Kapal bertenaga nuklir tersebut hadir saat ketegangan AS dengan Iran meningkat.
Video yang dirilis Viory pada Jumat (6/2/2026) memperlihatkan padatnya aktivitas di dek kapal.
Satu per satu jet tempur lepas landas dan ada pula yang mendarat.
Pada Selasa (3/2/2026), AS mengklaim telah menembak jatuh drone Iran yang mendekati USS Abraham Lincoln.
Penembakan dilakukan oleh jet tempur F-35C di Laut Arab yang berjarak 500 mil dari pantai Iran.
Komando Pusat AS (CENTCOM) menuduh drone Shahed Iran melakukan manuver berbahaya dengan mendekati kapal induk.

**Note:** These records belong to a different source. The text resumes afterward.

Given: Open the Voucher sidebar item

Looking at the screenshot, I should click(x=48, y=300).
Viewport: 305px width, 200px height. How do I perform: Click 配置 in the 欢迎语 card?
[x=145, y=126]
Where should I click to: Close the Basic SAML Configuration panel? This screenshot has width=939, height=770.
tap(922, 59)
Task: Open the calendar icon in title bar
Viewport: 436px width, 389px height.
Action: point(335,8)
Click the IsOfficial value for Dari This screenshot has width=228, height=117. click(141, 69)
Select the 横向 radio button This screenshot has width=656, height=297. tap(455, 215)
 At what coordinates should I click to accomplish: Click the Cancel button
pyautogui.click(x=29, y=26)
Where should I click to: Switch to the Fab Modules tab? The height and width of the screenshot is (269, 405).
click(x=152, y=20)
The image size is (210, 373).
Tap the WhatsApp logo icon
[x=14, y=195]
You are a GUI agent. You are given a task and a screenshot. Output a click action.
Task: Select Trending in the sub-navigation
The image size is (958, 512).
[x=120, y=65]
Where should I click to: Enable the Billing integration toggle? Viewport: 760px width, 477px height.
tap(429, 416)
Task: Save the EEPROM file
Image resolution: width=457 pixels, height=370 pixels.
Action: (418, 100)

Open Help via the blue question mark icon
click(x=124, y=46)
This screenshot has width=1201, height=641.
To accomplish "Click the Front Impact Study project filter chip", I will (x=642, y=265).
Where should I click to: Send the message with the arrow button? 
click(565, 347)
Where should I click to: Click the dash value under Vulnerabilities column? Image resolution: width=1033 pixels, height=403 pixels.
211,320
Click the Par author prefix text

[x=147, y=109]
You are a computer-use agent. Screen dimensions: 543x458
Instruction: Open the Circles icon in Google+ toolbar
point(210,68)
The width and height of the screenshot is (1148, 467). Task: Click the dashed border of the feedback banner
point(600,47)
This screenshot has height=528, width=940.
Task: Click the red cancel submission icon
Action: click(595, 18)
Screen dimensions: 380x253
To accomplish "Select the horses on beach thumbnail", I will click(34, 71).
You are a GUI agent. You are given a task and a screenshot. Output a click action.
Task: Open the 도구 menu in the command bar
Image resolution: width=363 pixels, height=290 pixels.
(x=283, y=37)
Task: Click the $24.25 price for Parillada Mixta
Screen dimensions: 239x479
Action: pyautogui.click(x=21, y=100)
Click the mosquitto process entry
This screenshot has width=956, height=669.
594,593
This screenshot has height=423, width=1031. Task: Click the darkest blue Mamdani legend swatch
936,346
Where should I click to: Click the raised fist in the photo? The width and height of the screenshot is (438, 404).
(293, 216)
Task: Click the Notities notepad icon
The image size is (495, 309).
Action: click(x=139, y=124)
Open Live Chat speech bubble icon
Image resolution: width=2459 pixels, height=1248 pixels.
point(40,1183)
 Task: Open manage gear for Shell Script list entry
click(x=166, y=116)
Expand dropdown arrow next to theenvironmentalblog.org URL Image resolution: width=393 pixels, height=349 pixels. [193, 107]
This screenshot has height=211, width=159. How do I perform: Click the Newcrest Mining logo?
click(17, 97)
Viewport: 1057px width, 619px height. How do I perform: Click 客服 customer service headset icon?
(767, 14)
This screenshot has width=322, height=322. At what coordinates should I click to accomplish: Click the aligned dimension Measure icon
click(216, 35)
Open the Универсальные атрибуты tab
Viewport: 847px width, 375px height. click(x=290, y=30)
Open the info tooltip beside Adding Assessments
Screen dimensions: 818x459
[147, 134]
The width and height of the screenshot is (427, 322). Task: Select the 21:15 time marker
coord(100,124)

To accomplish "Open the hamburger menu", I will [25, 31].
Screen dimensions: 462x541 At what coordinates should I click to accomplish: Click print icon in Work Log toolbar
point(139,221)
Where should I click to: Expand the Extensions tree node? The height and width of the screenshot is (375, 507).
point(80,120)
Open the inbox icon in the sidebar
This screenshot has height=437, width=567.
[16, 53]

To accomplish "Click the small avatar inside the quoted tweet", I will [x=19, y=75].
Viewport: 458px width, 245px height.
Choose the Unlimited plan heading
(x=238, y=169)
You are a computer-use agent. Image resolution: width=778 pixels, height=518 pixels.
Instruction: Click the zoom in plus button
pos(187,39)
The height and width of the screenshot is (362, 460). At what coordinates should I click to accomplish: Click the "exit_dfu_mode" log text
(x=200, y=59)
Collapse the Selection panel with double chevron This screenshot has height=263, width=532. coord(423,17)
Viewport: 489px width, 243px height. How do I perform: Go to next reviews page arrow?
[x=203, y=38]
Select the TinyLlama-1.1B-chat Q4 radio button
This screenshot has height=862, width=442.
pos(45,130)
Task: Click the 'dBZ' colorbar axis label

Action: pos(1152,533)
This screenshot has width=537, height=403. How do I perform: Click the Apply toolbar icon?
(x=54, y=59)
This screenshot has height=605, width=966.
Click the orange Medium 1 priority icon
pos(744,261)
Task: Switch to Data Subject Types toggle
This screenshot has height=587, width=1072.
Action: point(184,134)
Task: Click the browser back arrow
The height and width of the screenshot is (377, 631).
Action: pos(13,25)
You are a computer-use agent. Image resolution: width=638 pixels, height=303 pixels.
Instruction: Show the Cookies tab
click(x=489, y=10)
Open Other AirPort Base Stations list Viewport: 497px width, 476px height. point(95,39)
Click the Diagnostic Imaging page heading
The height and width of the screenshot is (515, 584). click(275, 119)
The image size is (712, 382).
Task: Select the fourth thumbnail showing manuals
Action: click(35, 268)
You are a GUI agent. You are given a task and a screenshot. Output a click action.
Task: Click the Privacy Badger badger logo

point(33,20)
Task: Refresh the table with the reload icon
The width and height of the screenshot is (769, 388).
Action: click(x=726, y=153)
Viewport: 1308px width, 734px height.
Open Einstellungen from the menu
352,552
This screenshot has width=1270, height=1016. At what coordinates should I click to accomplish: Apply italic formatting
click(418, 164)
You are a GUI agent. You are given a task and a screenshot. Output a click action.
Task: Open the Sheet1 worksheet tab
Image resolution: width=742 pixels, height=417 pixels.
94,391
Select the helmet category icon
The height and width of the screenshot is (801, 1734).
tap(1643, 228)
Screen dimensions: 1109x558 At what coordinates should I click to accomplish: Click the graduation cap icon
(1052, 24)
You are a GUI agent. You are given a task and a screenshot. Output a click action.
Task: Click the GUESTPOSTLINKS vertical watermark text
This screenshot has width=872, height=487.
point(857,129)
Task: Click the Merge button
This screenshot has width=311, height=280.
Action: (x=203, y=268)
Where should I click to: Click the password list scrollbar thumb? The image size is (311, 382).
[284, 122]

Sementara, Pentagon mengklaim posisinya benar karena belayar di perairan internasional.
Dalam penembakan ini, AS memastikan tidak ada pasukan yang terluka maupun aset militer rusak.
Sementara Iran tak kunjung memberikan komentar.
Juru bicara Gedung Putih, Karoline Leavitt mengatakan bahwa keputusan menembak drone sudah tepat.
Hal itu semata-mata demi melindungi pasukan serta peralatan militer AS di Timur Tengah.
Leavitt menekankan bahwa Presiden AS Donald Trump tetap mempertimbangkan opsi militer terhadap Iran.
Namun, ia masih berharap ketegangan bisa mereda lewat diplomasi.